L’alcol etilico al 70% è un buon conservante, anche se inefficace nei confronti delle spore
batteriche. È usato per la conservazione di ciliegie e uva; agisce solubilizzando i lipidi di
membrana, svolge un’azione disidratante e denaturante sulle proteine.
UVA IN ALCOL
La conservazione sotto alcol dell’uva viene utilizzata per produrre conserve a lunga
durata, in concentrazioni alcoliche dal 50 al 70%. L’alcol è letale per tutte le forme
vegetative ma non nei confronti delle spore batteriche. L’utilizzo ad alte concentrazioni lo
rende inadatto per molti prodotti, per cui tale metodo è limitato solo alle conserve di
frutta tradizionalmente denominate sotto spirito.
CONSERVAZIONE MEDIANTE
FERMENTAZIONE
La creazione di un ambiente acido, che è inospitale per gran parte dei microrganismi,
conseguente all’attività fermentativa, è una tecnica di conservazione antica ed efficace.
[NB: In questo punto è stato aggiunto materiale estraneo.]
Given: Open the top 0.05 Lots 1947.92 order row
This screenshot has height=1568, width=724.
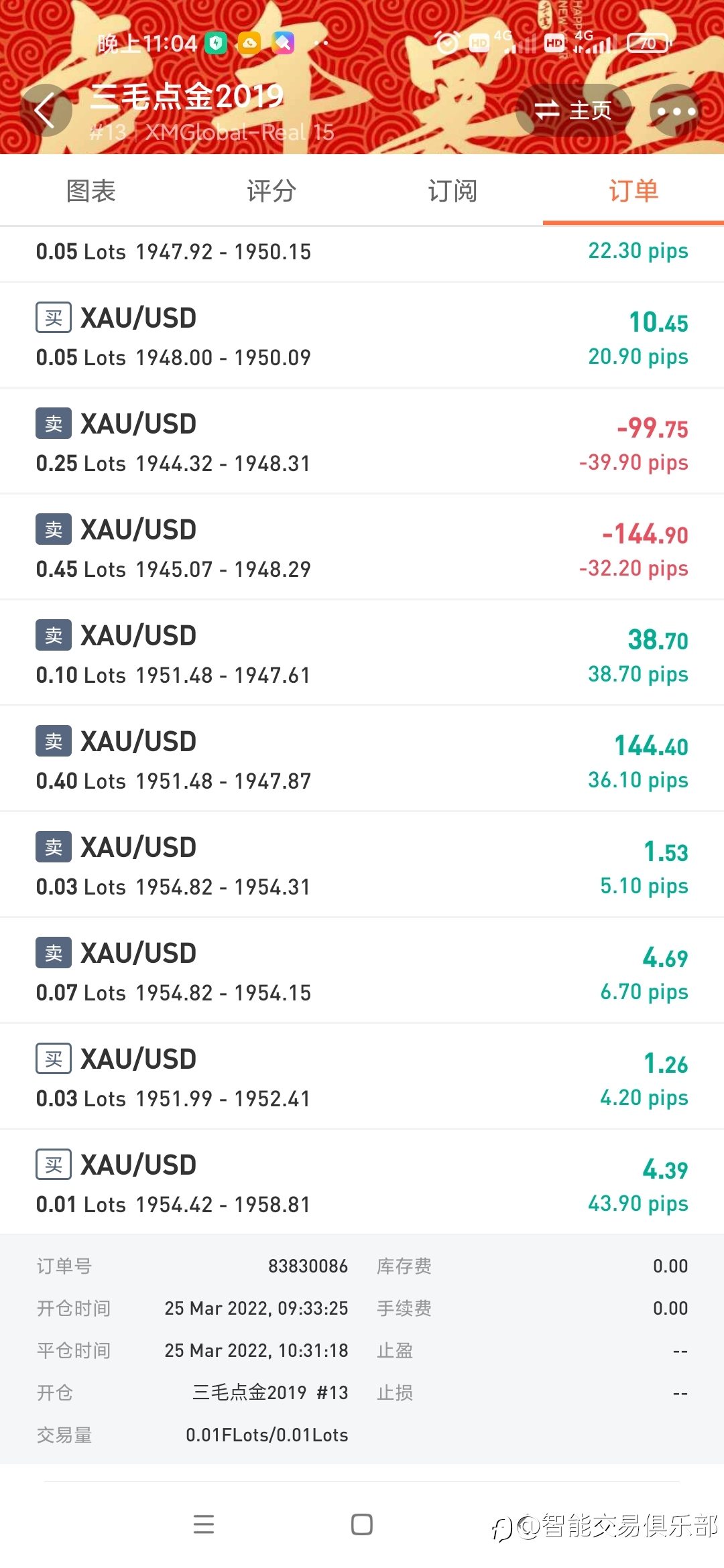Looking at the screenshot, I should pyautogui.click(x=362, y=253).
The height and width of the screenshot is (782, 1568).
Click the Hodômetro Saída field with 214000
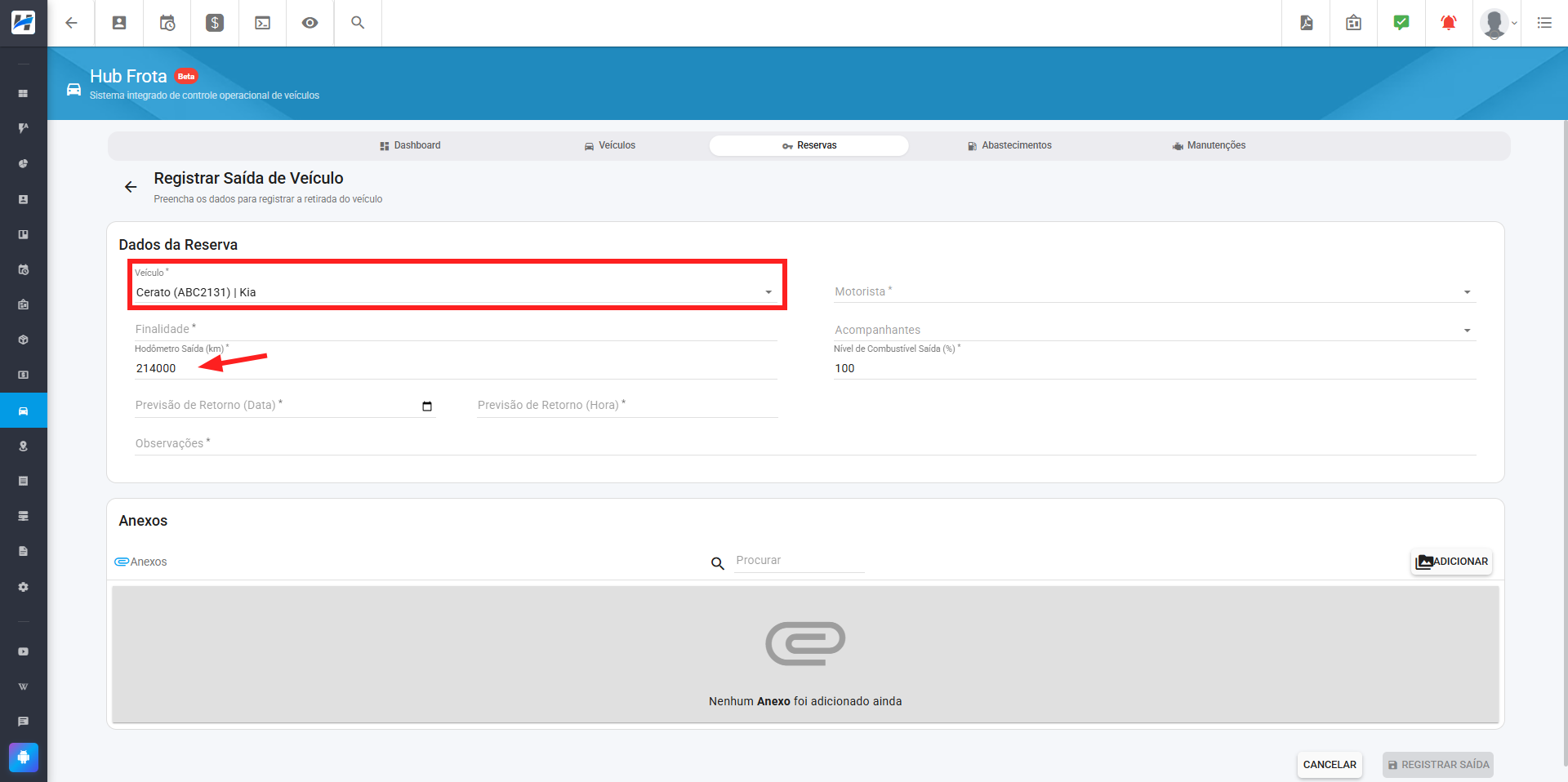pyautogui.click(x=456, y=368)
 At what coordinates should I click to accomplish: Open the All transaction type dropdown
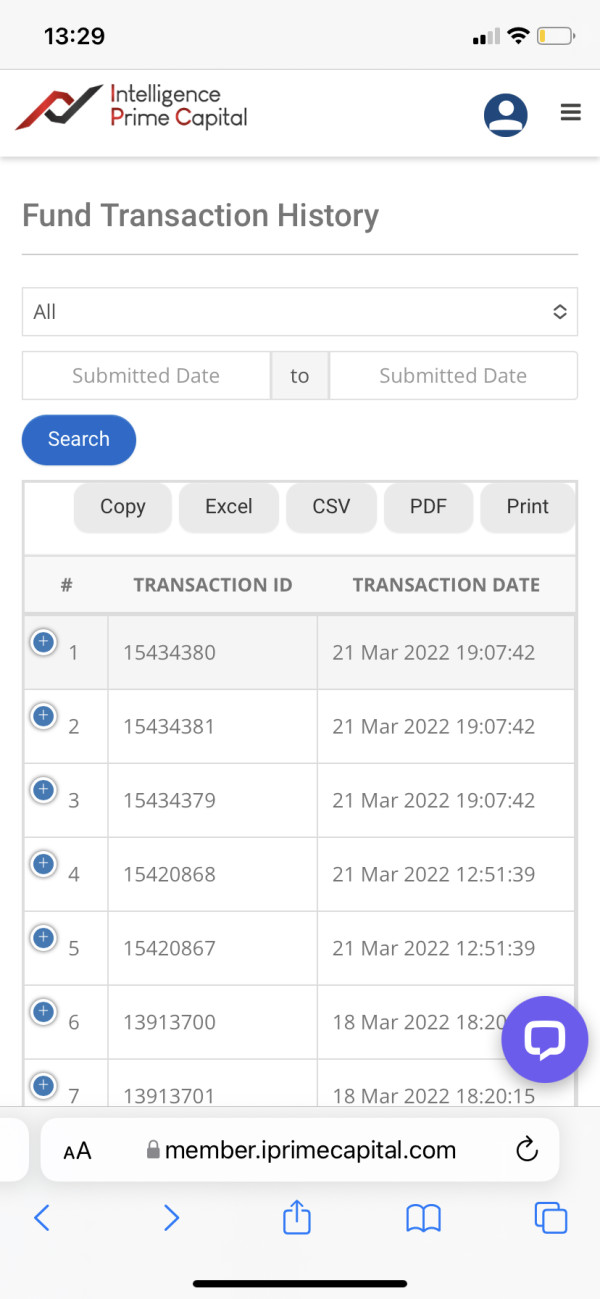pyautogui.click(x=300, y=312)
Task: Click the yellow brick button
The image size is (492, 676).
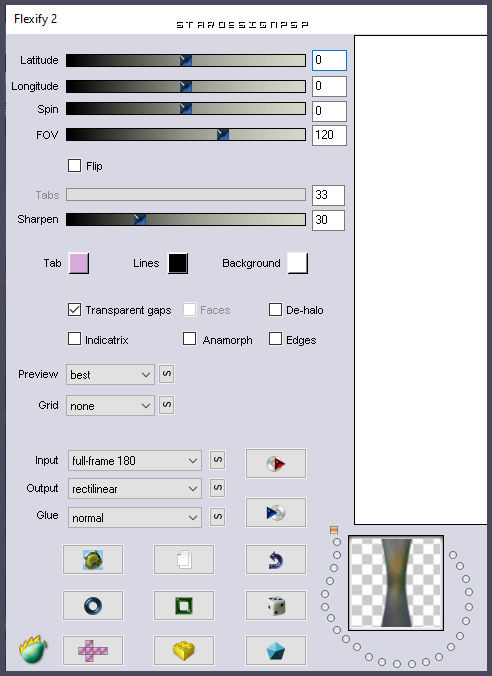Action: point(184,651)
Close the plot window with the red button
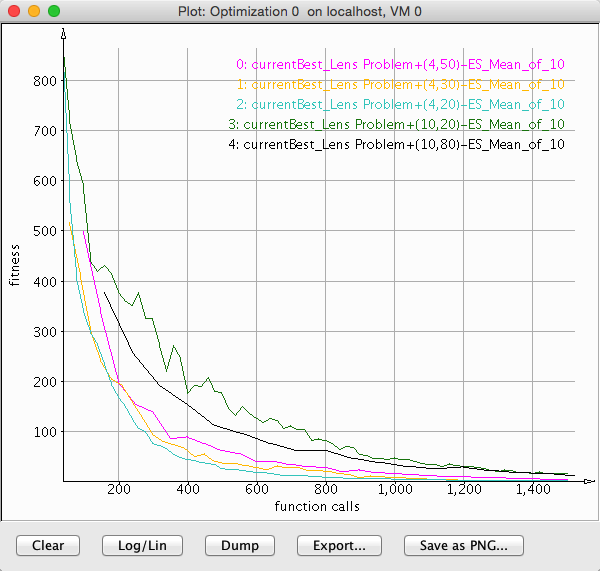 (x=14, y=10)
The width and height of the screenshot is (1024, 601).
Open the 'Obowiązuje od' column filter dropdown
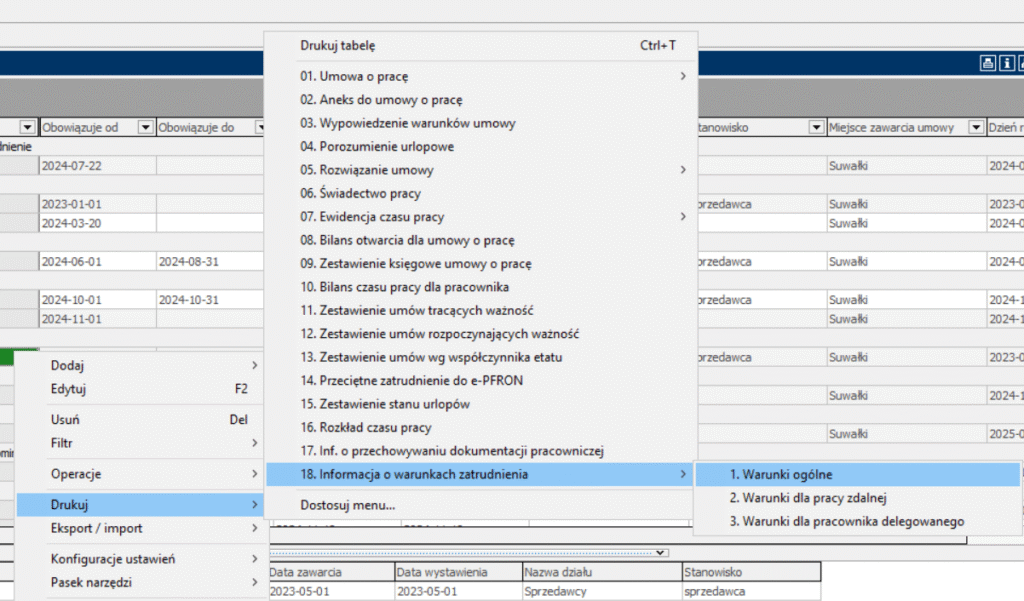[x=145, y=128]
La trasformazione del latte in prodotti acidi (yogurt e latti fermentati) a opera di batteri
lattici e la conservazione di cavoli, cetrioli e olive sono esempi molto comuni. Anche gli
insaccati sono preparati e conservati aggiungendo fermenti lattici. Un presupposto
imprescindibile per questo tipo di conservazione è l’esigenza di sottoporre gli alimenti da
conservare a un pretrattamento: così per la preparazione di salami e altri insaccati le
carni devono essere macinate, mentre i foraggi vanno trinciati prima di immagazzinarli in
un silos. L’azione acidificante può essere provocata da microrganismi presenti
naturalmente nell’alimento o dall’inoculazione di ceppi selezionati, come avviene
comunemente nelle preparazioni industriali (insaccati, yogurt, formaggi).